In situations like these do not expect God to rend the heavens any time soon and come to do our bidding. Prayer in such contexts is tantamount to an evasion of personal responsibility for our own behaviour. I get real upset when people apply the easy solution of prayer to seemingly intractable problems. We approach God about our personal problems in the same way we do our national. God becomes a “boops” to be “nyammed” out. It is a cop out that flies in the very face of God. Instead of putting on a public show of annoyance about crime and appearing to be doing something about it by bawling out to God, it would be of greater service to the country if the umbrella group of churches would seek to persuade other Christians to come together to discuss a common initiative to use its enormous resources to tackle poverty in the inner-city areas of our country. This is the kind of intervention with which God would be pleased, because we would at least be using that great instrument that God gave us, the brain, to its best effect and outcome.
Such an initiative would be an enterprise based on what I would describe as functional love, the putting into practice (praxis) the agapeic love of which human compassion and understanding of the intrinsic worth and value of the individual is based. But we know what the problem would be for such an initiative to get off the ground among the churches in Jamaica. We know that such functional love cannot operate in an atmosphere of division, the protection of denominational loyalty, or subservience to traditions and practices. It demands a far greater openness and involvement than can be readily seen.

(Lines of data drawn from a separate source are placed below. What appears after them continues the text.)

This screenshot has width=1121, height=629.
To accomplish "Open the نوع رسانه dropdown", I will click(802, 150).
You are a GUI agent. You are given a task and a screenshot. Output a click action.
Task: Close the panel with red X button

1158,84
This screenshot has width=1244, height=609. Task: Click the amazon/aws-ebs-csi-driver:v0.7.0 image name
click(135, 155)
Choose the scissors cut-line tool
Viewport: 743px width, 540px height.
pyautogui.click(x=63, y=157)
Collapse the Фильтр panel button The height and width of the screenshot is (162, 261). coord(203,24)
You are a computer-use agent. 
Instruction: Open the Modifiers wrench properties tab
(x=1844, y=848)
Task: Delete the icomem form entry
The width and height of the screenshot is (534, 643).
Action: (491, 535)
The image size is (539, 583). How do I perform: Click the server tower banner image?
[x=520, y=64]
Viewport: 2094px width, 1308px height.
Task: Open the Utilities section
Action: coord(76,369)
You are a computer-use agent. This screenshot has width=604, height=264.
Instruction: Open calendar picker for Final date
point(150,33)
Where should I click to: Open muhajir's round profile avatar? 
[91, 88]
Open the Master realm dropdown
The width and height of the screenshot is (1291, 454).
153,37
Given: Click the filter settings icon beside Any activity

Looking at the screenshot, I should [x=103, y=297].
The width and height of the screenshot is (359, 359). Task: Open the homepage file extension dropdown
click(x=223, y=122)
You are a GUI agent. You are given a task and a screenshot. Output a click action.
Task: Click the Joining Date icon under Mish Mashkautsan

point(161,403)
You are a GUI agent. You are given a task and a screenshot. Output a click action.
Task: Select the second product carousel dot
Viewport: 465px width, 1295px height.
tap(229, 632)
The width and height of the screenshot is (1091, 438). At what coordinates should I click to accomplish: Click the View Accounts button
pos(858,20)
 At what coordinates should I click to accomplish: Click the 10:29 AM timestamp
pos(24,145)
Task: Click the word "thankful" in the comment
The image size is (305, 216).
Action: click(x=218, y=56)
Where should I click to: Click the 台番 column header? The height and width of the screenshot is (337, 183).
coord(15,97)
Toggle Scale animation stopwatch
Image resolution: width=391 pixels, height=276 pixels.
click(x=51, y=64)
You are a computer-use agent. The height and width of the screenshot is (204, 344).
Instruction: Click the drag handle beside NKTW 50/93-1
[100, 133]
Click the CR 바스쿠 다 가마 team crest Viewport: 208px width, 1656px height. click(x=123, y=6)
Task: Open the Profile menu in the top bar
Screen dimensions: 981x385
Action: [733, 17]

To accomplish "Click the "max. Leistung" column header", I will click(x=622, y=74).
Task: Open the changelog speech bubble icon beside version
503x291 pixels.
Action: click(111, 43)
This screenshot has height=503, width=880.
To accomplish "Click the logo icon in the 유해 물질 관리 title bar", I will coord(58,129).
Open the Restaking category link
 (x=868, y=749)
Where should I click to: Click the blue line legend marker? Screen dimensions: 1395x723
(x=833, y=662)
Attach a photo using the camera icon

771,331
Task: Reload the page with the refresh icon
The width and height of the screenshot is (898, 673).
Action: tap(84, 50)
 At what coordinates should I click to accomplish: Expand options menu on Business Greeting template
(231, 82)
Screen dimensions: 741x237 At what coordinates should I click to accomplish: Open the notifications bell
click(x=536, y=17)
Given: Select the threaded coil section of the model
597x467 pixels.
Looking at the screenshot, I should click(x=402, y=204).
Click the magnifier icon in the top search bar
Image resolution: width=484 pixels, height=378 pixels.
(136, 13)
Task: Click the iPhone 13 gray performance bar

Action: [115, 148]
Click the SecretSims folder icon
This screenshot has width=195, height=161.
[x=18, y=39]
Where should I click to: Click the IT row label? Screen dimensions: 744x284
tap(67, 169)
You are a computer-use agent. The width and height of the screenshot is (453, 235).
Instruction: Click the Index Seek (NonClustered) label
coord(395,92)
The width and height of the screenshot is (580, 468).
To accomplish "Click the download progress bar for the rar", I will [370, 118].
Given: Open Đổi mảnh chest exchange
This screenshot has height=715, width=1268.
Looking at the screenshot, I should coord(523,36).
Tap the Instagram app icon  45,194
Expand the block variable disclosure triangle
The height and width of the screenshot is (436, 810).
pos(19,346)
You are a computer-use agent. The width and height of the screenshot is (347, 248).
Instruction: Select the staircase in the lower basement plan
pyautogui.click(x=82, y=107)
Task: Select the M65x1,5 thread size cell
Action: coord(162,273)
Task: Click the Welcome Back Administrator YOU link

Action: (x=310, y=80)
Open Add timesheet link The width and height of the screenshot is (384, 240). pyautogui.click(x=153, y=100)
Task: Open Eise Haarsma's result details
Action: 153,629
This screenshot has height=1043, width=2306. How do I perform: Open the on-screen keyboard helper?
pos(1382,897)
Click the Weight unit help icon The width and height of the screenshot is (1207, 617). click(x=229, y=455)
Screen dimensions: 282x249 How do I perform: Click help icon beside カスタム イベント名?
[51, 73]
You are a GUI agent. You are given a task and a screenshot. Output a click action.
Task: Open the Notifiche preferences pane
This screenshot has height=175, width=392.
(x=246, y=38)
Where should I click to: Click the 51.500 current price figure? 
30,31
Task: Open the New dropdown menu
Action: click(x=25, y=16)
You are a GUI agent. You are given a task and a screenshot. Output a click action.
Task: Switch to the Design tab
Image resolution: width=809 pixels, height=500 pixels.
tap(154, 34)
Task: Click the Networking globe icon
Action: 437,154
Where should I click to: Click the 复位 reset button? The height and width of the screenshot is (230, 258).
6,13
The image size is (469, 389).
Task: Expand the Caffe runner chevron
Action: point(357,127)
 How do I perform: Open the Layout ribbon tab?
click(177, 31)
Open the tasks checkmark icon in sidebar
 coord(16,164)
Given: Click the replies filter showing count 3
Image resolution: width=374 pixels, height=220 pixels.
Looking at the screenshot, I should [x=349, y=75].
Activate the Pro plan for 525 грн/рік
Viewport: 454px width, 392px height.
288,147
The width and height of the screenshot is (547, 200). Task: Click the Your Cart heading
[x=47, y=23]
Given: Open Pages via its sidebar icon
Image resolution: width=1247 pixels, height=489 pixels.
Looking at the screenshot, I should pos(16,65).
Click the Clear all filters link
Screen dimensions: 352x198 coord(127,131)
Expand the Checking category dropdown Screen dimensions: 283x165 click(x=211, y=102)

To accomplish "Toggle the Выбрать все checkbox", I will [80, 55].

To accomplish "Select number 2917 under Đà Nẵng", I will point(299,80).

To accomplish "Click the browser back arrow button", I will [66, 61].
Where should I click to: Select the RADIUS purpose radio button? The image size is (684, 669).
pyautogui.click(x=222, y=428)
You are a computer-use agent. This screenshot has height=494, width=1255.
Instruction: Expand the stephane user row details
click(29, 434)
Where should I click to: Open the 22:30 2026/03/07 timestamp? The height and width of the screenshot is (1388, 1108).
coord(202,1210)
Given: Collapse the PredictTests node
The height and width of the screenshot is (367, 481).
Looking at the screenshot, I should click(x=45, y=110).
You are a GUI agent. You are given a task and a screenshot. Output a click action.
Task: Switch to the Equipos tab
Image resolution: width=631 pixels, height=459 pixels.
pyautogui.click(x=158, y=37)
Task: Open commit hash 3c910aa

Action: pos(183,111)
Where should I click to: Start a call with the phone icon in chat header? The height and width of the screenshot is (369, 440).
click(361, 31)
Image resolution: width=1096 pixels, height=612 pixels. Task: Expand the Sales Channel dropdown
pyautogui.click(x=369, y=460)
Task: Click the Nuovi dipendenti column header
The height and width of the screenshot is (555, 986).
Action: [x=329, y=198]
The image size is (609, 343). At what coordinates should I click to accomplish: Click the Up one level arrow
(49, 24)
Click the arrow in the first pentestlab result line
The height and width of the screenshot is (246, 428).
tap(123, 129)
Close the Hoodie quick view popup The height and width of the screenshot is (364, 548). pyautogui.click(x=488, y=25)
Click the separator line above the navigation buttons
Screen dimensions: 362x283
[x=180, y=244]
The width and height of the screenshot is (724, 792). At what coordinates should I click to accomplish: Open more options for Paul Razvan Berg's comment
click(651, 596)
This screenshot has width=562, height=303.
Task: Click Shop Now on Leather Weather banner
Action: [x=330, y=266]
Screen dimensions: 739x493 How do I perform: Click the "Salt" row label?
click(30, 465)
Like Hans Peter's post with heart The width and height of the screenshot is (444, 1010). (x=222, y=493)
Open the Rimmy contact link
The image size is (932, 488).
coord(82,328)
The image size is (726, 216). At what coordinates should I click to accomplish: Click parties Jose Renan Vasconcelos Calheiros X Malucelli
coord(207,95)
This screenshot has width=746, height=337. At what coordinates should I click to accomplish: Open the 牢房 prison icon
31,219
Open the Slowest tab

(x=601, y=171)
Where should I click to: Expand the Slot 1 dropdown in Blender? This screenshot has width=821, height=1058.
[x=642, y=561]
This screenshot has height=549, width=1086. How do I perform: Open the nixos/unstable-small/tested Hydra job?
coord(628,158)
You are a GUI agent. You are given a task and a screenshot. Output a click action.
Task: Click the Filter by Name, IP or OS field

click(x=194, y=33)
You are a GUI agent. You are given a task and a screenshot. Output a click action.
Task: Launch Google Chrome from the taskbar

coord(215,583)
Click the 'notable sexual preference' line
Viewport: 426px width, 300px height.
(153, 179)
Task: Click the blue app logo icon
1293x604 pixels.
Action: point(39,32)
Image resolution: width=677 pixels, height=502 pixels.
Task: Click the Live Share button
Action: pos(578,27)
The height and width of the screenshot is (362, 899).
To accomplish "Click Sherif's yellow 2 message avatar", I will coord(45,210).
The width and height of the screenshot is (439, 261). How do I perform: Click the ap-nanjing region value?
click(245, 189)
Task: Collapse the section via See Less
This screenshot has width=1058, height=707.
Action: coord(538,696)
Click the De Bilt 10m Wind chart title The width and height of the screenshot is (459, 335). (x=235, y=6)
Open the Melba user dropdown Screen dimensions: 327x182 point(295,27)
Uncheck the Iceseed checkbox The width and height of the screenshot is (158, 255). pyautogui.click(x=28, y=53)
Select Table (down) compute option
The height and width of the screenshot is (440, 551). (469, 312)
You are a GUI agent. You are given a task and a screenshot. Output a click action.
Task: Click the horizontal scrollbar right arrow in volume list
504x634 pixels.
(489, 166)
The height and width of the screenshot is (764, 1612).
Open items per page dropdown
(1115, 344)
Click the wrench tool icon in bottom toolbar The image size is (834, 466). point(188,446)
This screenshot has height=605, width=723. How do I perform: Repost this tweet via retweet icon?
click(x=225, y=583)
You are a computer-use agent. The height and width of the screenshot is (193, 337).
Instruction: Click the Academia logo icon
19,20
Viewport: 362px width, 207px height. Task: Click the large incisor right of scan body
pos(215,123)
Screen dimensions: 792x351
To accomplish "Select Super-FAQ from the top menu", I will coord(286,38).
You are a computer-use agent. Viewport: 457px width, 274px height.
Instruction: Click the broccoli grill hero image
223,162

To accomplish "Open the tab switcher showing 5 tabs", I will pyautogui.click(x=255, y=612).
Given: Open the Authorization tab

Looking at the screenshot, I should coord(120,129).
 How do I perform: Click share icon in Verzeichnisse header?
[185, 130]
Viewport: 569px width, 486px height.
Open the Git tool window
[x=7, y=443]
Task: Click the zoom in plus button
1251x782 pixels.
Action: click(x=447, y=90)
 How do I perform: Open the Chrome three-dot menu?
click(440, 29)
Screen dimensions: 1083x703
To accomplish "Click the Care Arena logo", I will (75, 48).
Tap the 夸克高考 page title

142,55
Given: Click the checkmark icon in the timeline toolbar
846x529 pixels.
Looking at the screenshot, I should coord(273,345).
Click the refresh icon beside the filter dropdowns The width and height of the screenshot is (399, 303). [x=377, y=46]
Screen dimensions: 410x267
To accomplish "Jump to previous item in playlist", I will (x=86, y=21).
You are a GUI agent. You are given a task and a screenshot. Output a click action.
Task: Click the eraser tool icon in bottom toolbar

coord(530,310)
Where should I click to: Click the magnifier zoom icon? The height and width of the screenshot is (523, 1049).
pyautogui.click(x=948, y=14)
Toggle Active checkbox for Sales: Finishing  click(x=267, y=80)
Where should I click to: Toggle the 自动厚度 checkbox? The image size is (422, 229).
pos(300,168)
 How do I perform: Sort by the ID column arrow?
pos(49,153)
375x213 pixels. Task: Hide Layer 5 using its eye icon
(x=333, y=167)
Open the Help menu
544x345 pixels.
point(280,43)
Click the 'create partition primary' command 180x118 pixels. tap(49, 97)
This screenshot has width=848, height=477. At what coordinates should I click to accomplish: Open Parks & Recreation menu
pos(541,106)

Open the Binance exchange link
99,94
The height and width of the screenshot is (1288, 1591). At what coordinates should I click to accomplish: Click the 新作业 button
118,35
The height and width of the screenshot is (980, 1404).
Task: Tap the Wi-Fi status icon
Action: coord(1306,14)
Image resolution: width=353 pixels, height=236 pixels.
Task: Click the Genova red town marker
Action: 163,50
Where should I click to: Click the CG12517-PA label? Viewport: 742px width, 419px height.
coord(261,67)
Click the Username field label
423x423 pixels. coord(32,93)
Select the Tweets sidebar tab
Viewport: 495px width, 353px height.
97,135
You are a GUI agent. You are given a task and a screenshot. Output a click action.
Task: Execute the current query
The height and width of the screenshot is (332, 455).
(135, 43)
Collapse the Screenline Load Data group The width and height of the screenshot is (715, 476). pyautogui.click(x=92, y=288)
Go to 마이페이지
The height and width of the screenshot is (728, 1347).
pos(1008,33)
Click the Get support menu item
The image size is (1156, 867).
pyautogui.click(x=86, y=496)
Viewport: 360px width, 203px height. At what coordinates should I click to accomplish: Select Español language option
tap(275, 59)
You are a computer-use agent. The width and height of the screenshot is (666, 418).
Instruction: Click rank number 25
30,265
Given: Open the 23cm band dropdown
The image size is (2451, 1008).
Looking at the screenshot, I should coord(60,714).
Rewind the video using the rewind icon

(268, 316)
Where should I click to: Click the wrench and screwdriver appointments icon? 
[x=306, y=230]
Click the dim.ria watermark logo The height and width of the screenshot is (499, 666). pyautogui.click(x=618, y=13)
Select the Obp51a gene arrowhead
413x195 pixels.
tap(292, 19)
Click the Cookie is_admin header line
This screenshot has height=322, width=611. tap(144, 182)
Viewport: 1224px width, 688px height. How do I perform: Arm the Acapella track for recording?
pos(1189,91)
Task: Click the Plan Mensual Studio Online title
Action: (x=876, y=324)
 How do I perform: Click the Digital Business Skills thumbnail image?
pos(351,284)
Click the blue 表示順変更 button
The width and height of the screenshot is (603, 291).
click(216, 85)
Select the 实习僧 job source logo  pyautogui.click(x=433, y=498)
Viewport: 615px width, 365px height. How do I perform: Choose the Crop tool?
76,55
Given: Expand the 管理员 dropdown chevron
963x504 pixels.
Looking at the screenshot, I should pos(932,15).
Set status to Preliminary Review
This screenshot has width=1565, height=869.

Together, the churches in Jamaica own more real estate — and thus more wealth — than any other individual or entity save the government. Yet the unity for which Christ prayed (John 17), and which alone can elicit the full blooms of functional love, continues to escape us as each denomination brings its own prejudices and biases to the work they purport to do for the Lord. The prophet Isaiah envisaged a day when the lamb would lie down with the wolf and the child will play with the snake. Can we envisage a day in Jamaica when a Church of God minister would preach from a Roman Catholic pulpit and a Roman Catholic priest from a Seventh-day Adventist’s? Can we envisage a day when we can release our buildings from a culture of holiness and allow any Christian grouping to be able to come into them to hold a class for homeless mothers and for kids from the inner city? Can we envisage a day when in Jamaica we do not judge each other on the basis of their denominational cleavages but on who they are striving to be in Christ? These are the hallmarks of functional love and until we really begin to live as Christians as we have been shown and taught, no amount of praying to God to correct our own excesses will suffice.